My Lords, I am not sure I can follow the noble Lord, Lord Addington, down his road. However, I refer to the debt felt by the noble Baroness, Lady McIntosh, to the Bible. I share that debt, particularly to the Old Testament. I would add to that Shakespeare, Wagner and a dash of Freud, and then probably one knows as much about human nature as one is likely to learn.
The most reverend Primate encouraged us to find foundations—to look for the basis on which we make our enduring progress and to find it. While doing that, we must make sure that we carry our values along with us. That is a deep search in order that people shall achieve the fullest life that is available to them. He urged us to reject utilitarianism. I am rereading Dickens and I have just read Hard Times. Mr Gradgrind was completely pinned down by utilitarianism. The mess that was made of his two older children, one a girl and the other a boy, takes a bit of reading.
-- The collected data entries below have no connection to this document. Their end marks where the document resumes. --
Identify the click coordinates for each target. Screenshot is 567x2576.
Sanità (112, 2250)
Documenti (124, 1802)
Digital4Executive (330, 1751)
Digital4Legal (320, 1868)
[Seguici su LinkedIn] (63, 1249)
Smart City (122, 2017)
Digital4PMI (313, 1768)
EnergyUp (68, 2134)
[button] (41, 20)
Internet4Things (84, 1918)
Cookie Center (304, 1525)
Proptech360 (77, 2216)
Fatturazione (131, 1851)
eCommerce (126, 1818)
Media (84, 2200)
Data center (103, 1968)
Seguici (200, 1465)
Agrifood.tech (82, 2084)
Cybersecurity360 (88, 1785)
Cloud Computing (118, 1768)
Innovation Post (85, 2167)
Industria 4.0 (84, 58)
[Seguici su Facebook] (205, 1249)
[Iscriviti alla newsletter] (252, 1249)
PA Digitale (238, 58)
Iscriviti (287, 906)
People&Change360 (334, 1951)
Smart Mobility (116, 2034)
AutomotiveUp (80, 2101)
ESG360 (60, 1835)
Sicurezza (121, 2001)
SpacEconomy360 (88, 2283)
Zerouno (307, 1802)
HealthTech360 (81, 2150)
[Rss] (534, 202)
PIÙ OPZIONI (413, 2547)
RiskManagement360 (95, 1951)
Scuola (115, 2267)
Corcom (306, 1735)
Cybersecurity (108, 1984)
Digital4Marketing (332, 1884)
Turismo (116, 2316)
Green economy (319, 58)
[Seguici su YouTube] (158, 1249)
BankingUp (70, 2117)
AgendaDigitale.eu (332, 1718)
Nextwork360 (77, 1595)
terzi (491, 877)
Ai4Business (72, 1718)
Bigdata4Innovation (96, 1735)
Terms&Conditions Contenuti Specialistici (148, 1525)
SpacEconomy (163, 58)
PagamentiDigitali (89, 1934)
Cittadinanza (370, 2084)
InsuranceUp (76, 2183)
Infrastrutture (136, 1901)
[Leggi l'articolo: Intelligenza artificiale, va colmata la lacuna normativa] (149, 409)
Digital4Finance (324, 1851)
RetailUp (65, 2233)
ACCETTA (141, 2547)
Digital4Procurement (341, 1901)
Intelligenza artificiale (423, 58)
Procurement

I thoroughly recommend it if noble Lords want to study the failure of education.
When we are troubled by what is happening now, we should remember that things are a lot better than they were in the 1850s and 1860s. It was a muddle and remains a muddle, but the question is: how are we coping? The conclusion of this debate so far is that too many people are not coping. So, again, I look for a foundation. One is that everyone is on a journey of their own. When we think about what is happening to them, we need to remember their individuality—not to take it too far, but to remember it.
We must remember that the word “education” comes from a Latin word which means “to draw out”. On this journey, with parents, teachers, friends and colleagues, we are asking at the beginning: who is this individual? The individual comes, after quite a short period, to ask: who am I? Then we continue the dialogue, with the debate, “That is who you think you are, but who are you?”. So people discover themselves. While schools play an important part in this process, it is only a part and we should remember that very strongly. The society that we get will result from this dialogue as individuals find their way on their journeys. It is a preparation for them to be able to recognise opportunities and threats and to come to see who we are, and what we can and cannot do, so that we are able to make the judgments and choices that face us.
The second foundation, which has been much referred to, is lifelong education. At my time, I would describe it as getting through a long life. In doing that, we can only do our best to cope, particularly with change. We should continue to find what we know and what we do not know, and we should recognise that there are many things we do not know that we do not know, and that the last big circle of the unknown is constantly increasing.
My final illustration of change is to mention a lad in Harvard, aged 19, who started writing programs. Some 13 years later, those programs are Facebook and all its subsidiaries. For someone with great-grandchildren, it is a fairly shattering thought that that could be done and that it could have the effect it is having with 2 billion users. The company was established 13 years ago, which is not much more than half a generation. I also reflect that on the agenda for discussion in my village in north Yorkshire is an item headed “drones”. They are of great importance around the village of Moulton. If ever there was a time to look for and find foundations, it must be now. We should continue our search.